One of the exciting new features that Apple has implemented into Safari is Cover Flow. If you have used Cover Flow on iTunes or in the OS X’s Finder, then you should be familiar with how it works. Web pages are now previewed within large thumbnail shots against a black backdrop. One can scan through browsing history, bookmarks, RSS feeds and more via keyboard arrows or mouse. To access this view, click on the Bookmark icon on the top left side of the bookmarks bar.
In my opinion, the slickest feature in Safari 4 is Top Site, which is another implementation of the Cover Flow technology. Top Site displays a series of stacked thumbnails of your most visited sites.
Initially when Safari is loaded these sites are pre-populated with default pages such as Flickr, Yahoo, Google, Wikipedia, etc. As you use Safari, your most visited sites replace these pages. You can activate Top Site by clicking the icon next to the bookmark toolbar or when you open a new tab. Top Site allows the “pinning” of a site to a specific thumbnail and deletion with the edit feature. In addition you can select small, medium or large thumbnails. The smaller the thumbnail, the more you will get on the screen.
Private Browsing is back from the last version of Safari. Activate it when surfing places you don’t want others to discover. Just make sure you turn it on or else you may end up with a few surprises on your Top Site page.

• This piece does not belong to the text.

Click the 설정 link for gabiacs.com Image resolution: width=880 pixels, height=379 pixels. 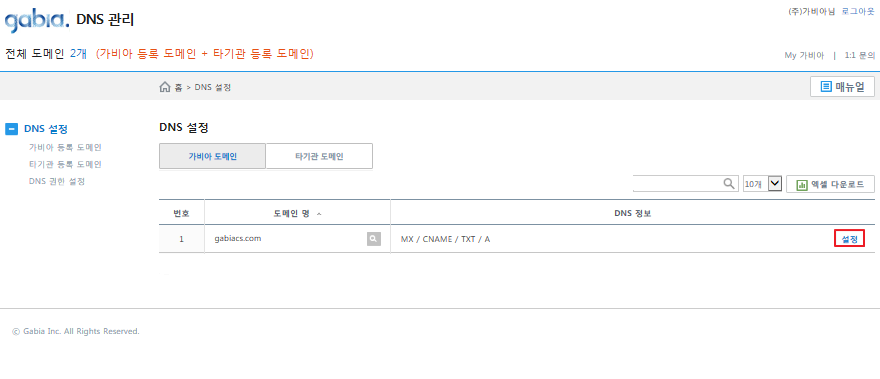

Another Apple “innovation” is the Smart Address Field. This feature auto completes what you type in the address field with the most likely match. If there are multiple possibilities then Safari will provide a list of relevant suggestions. Of course most other browsers have been using the feature for quick some time, so it is new for Safari.
Apple lists some 150 new features included in Safari 4 Beta, although many of which we have seen in other browsers. The other major selling point for Safari 4 is that it is the first web browser to be Acid 2 compliant.
Installation of Safari 4 in Windows was a simple process. However in OS X, you need to be running version 10.5.6 of Leopard with the latest security patch applied before it will allow Safari 4 to be installed. Since it overwrites Safari 3 be prepared to lose your non Beta Safari for the experimental version. I guess, this is why they make Time Machine, right?
From the Preference panel, you can fine tune Safari for the setting you prefer for your web browser. This is pretty much the same as the prior version of Safari.
While Safari 4 is innovative in its use of CoverFlow, it is still just an average browser. One of its main selling points is how fast it renders web sites. Based on my observations, at times Safari 4 seems faster than its competitors; while at other times it runs slower than other browsers. Overall, there is little discernable difference between Firefox, Safari 3 and Internet Explorer in rendering Web pages.
Running the Windows version with multiple tabs open caused slow downs on when reloading some previously opened pages and other sites seemed not to refresh at all. Working on the OS X side browsing seemed more responsive most likely since Safari is the native Mac browser.
Safari has improved their web browser from its previous iteration, by adding some interesting new features but relies on eye candy more than it needs. It is still a beta product and needs some more development before it becomes considered a must have browser.
My current default browser of choice is Firefox 3.1 Beta and after spending some time with the newest Safari version, I have to say that Firefox is still my browser of choice.